Rast kelimesinin etimolojik olarak düz, doğru gibi anlamlara geldiğini geçmişten kalan bilgilerim sayesinde biliyordum. Büyük ihtimalle bunu yapanın da tek doğru benim gibi bir düşüncesi vardı.
Normalde olsa fazla üstelemezdim ama bu ufak yerde benden başka bunları yapacak kimse yoktu. Kim olduğunu köpek gibi merak ediyordum.
Bunu yapanın bir daha geleceğini varsayarak köprünün diğer ayağına ilerledim. Eskiz defterimden koparttığım bir kağıdın üzerine Rast için bir not bıraktım.
Neden birden kaçtığını anladım ama bence kendini benden sakınmazsın bay veya bayan Rast :)
-Medea
Notu bıraktıktan sonra yerdeki boya kutusunun dolu olup olmadığını kontrol ettim. Neredeyse yarısı doluydu. Bu da demek oluyordu ki gizemli Rast mutlaka bunu almak için gelecekti.
Gelecekti gelmesine de, bulamayacaktı çünkü ben çoktan almış olacaktım.

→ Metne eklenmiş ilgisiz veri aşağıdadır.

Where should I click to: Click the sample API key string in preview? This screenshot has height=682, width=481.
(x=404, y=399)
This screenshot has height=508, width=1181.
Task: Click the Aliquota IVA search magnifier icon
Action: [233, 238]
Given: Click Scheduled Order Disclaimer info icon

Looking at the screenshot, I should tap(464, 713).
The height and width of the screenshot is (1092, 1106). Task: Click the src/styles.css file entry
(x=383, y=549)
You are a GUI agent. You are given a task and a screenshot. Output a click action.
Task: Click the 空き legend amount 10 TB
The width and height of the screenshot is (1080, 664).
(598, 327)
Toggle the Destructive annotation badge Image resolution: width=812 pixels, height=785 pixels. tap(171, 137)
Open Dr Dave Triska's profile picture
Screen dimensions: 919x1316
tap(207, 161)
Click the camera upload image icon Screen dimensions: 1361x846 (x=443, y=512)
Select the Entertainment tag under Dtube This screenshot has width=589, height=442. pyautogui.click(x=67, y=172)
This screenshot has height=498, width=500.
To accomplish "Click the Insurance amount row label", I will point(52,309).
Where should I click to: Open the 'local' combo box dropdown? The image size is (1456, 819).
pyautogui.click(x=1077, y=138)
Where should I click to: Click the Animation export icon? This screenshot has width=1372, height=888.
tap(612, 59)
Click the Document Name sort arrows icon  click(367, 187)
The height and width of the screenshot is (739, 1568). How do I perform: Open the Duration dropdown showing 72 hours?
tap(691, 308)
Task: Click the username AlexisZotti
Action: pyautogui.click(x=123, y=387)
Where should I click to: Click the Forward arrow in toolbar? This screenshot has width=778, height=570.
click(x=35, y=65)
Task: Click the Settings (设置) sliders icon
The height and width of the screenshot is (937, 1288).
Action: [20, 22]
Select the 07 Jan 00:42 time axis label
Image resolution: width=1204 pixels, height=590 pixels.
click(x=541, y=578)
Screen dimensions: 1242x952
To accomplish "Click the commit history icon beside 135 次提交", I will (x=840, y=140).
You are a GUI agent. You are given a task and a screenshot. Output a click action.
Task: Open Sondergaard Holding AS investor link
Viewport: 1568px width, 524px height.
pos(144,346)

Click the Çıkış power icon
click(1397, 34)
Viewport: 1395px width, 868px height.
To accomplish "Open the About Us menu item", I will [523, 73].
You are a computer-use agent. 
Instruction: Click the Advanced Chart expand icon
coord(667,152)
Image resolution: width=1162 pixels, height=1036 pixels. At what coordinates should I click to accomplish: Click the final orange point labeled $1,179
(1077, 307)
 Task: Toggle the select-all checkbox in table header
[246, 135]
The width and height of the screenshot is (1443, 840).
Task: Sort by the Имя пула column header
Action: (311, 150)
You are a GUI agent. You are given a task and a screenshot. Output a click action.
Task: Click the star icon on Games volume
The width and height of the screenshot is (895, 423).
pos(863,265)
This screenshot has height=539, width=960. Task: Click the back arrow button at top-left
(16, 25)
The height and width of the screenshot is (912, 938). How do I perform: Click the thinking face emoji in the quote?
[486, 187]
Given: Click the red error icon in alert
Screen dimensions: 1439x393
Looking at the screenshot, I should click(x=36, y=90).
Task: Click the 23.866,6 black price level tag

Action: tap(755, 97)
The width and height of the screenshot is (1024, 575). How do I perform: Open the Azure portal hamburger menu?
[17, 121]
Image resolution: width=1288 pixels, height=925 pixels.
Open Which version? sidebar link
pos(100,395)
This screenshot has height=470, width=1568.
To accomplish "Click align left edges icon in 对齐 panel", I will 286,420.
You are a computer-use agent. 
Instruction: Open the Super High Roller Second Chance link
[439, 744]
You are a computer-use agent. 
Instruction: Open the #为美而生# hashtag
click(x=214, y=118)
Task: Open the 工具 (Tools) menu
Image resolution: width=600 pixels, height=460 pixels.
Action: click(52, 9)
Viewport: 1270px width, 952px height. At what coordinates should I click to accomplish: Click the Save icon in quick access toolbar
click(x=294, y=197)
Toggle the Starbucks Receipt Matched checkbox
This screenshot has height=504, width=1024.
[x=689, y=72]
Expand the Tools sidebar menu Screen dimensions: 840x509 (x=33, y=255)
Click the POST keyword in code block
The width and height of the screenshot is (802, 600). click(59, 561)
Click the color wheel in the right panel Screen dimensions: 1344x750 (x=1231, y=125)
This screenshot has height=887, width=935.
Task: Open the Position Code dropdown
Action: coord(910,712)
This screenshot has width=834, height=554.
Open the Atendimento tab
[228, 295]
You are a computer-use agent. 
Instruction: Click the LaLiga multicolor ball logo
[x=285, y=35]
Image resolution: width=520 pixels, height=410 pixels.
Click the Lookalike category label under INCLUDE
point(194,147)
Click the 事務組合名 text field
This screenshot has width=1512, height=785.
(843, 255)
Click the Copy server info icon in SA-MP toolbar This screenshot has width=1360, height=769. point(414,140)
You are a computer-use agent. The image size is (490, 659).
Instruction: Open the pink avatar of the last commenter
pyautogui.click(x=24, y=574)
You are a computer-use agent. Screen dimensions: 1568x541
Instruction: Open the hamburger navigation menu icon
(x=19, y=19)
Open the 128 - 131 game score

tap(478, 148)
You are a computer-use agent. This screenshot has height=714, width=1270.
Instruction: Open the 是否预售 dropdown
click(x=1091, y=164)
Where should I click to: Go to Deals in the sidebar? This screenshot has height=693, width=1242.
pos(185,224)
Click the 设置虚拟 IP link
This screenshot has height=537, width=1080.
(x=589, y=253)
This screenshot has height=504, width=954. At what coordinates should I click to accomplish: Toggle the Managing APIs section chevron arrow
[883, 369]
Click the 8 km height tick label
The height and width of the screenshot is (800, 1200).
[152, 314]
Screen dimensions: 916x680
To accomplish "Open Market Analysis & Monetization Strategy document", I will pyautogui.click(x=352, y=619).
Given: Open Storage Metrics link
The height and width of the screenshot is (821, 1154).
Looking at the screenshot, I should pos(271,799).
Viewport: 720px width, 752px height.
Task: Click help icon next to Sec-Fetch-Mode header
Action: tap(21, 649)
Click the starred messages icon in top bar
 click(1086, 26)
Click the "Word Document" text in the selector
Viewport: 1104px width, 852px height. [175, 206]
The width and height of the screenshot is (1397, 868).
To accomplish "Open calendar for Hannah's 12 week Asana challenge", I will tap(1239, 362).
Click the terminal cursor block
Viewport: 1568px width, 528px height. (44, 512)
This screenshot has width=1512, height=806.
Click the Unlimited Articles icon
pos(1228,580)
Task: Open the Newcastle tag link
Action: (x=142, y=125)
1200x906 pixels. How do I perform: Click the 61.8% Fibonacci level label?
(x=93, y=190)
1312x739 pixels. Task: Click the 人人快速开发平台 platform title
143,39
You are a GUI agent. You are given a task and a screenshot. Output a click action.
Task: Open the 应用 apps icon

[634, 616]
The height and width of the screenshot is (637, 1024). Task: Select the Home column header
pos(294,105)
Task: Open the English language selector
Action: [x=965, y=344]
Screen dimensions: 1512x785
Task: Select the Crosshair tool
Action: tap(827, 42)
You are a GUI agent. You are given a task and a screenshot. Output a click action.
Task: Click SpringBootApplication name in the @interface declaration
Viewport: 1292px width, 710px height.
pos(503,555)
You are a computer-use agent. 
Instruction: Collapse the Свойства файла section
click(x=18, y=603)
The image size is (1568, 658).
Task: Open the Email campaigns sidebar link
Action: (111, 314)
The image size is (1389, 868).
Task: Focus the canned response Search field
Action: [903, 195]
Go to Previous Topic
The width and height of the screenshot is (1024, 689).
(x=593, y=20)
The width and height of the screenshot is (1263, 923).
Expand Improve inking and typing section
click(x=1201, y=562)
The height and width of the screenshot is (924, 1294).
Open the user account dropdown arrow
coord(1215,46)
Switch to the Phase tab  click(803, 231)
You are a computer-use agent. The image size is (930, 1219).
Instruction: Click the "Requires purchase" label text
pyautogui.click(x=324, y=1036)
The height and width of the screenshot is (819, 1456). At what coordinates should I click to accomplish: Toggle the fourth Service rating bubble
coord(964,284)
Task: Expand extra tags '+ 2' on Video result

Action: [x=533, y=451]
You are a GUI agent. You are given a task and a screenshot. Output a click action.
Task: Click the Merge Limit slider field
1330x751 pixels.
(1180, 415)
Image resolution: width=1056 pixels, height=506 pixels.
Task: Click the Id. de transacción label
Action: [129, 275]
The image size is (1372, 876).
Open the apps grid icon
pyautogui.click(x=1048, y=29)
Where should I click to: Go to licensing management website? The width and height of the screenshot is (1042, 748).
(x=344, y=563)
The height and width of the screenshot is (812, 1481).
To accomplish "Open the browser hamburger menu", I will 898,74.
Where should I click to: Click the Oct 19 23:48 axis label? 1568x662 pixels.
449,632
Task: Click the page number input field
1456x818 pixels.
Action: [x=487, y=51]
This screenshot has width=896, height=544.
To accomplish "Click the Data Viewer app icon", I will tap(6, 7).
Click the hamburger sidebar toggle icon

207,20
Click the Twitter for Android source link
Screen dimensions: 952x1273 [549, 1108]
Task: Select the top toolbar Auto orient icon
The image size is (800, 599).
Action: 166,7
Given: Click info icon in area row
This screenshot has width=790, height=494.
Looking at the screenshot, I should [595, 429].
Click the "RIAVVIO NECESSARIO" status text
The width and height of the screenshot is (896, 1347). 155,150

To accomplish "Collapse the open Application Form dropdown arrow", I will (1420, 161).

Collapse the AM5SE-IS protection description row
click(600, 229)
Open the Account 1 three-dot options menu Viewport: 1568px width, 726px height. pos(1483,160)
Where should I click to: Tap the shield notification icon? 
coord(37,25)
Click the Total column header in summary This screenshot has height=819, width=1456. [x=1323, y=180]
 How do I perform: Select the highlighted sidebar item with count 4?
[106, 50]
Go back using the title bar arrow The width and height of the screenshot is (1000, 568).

Boya tenekesini çevirip inceledilten sonra pantolonumun diz hizamdaki geniş cebine attım.
Beleşe boya bulmanın sevinciyle kendi graffitime döndüm ve gece yarısından çok daha sonraya kadar onunla uğraştım.
◇◆◇
İlk bölüm ve giriş bölümü olduğundan normalde yazdığımdan kısa oldu ama sonraki bölümler daha uzun olacak.
Nasıl buldunuz ilk bölümü?
Medea'nın anlamını merak ediyor olabilirsiniz ama sonraki bölümlerde açıklayacağım onu.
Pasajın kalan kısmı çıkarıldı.